General tips

Know how to do the things in the recent quizzes and homeworks.

Note that the quizzes are necessarily very short, so the questions are broad (e.g. describe in a few sentences how do you implement something). Whereas on an exam you will be asked to actually implement the solution for a set of data.

The exam will overwhelmingly favor recent material (after the first midterm).

Understand what a language model is and how to implement it with a network. I.e. it's just a function like any other we model with a neural network, except its inputs are usually (one or more) words and its output is a softmax that is interpreted as a probability distribution.

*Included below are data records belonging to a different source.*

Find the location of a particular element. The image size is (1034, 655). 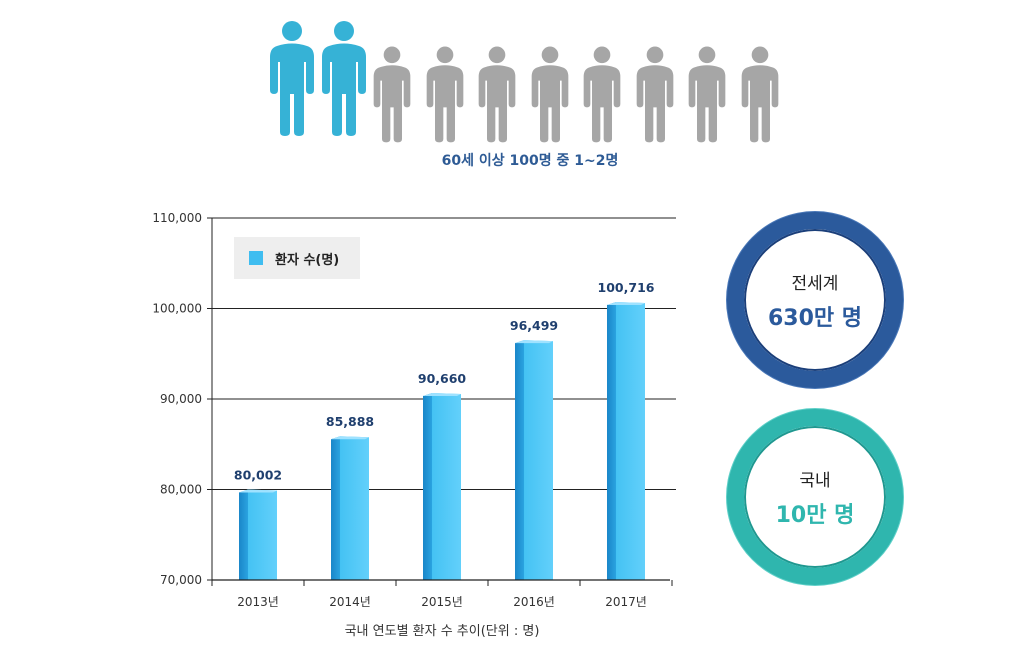

chart-legend: 환자 수(명) is located at coordinates (297, 258).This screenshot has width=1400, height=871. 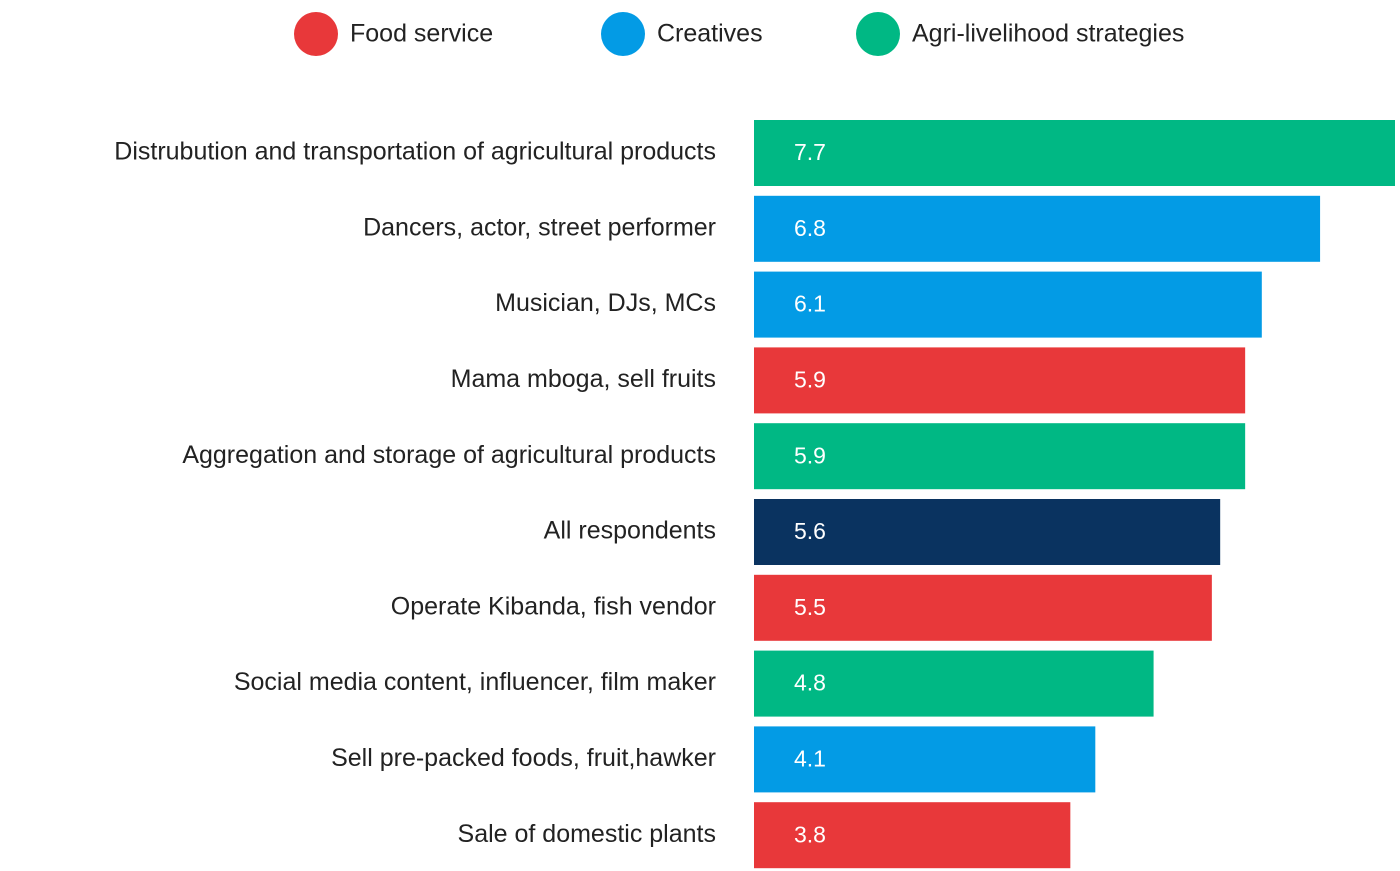 I want to click on value-label: 4.1, so click(x=810, y=758).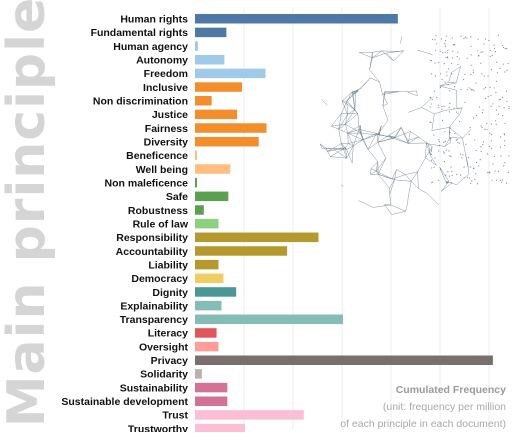 The height and width of the screenshot is (433, 514). Describe the element at coordinates (164, 347) in the screenshot. I see `category-label: Oversight` at that location.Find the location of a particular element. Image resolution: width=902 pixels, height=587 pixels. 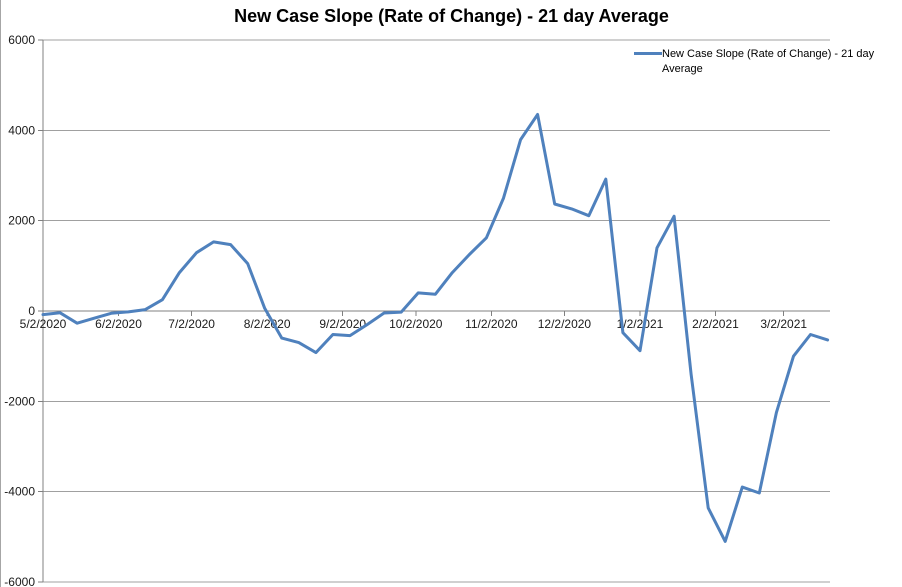

y-axis-tick-label: 2000 is located at coordinates (22, 221).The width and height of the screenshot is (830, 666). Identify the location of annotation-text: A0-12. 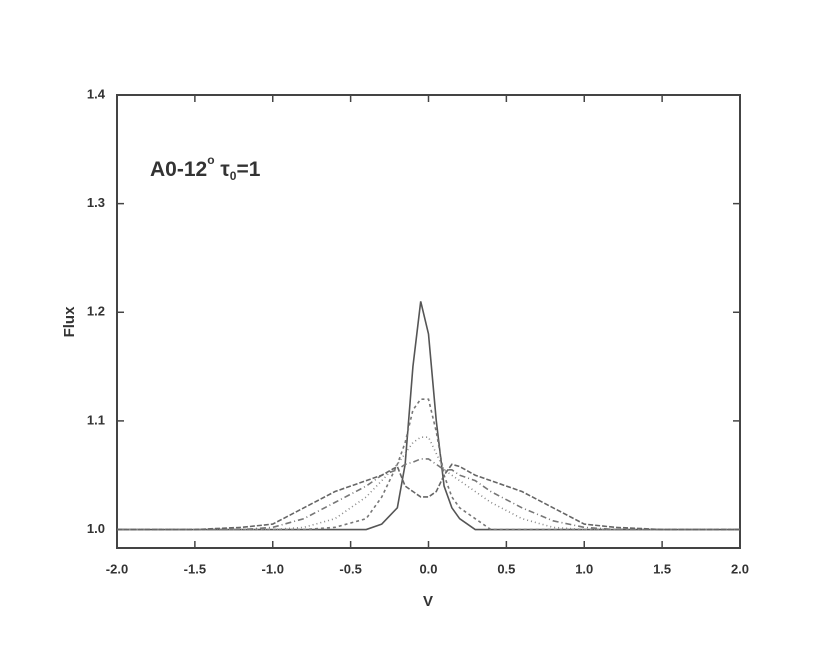
(178, 170).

Know how to take a dataset consisting of a single long string of text, and convert it into a machine learning dataset for training a language model.

Know how to make adjacency matrices from a matrix consisting of data

Know the steps for spectral embedding of graph

compare and contrast embedding matrix, term document matrix, and tf-idf model

Practice questions

Q1: How generally do you make words into vectors using one-hot encoding?

Q2: How can an embedding matrix may be implemented with a neural network?

Q3: How would you convert a single long sequence into a collection of samples for training a language model?

  1. using a feedforward network
  2. using a recurrent network

A1: For a vocabulary of size V unique words, make a dictionary where the key is the word and the value is its index in the vocabulary. For each word, use a unique index k_word. Then for each word, produce a vector of length V which has a one in the kth element and zeros elsewhere.

A2: Directly use the embedding matrix as the weight matrix for a dense layer (be able to draw this). I.e. the dense layer should compute $y = \sigma(\mathbf E^T \mathbf x + \mathbf b) = \mathbf E^T \mathbf x$, because we set the layer to not use activation or bias.

A3.1: for a feedforward network, take each N words in a sliding window (i.e. for sample i, use the ith word through the (i+N)th word) as a sequence, then use the (one-hot encoded) Nth word as the target $\mathbf y^{(i)}$ and the previous (one-hot encoded) N-1 words as the sample input vector $\mathbf x^{(i)}$. The output layer is a softmax over possible words. There are other ways too.

A3.2: For a recurrent network you can simply use the ith word for the target $\mathbf y^{(i)}$ and the (i-1)th word for the input $\mathbf x^{(i)}$.

Q: Describe the function of an embedding layer ?

A: An embedding layer implements the multiplication of an embedding matrix with a one-hot encoded input vector. The input is typically a one-hot encoded vector and the output is an embedded version of the vector.

Q: Describe how an embedding layer differs from a normal neural network layer?

A: An embedding layer is like a dense layer, but with no activation function or bias for the nodes.

Q: The precision matrix is the inverse of: (a) the covariance matrix (b) the correlation matrix (c) the adjacency matrix

A: (a) the covariance matrix

Q: What is the difference between a neural language model and a N-gram language model?

A: a neural language model relates embeddings of words rather than words themselves.

Q: What is the difference between a recurrent neural language model and a feedforward neural language model?

A: a feedforward neural language model predicts the next word using a limited number of inputs, similar to an $N$-gram. While the output of a recurrent neural language model depends on all previous words.

Q: how is the probability distribution implemented in a neural language model?

A: the output layer is a softmax over different outputs representing words. The softmax values can be interpreted as probabilities for each word.

Q: How do you autogenerate text for a particular topic like sports with a recurrent neural language model?

A: Feed a sequence of words using real sports text into the neural language model for some "prefix" length L, then after input L start using the outputs of the language to choose inputs. I.e. take the prediction of the most likeyl next word and use it as the next input word.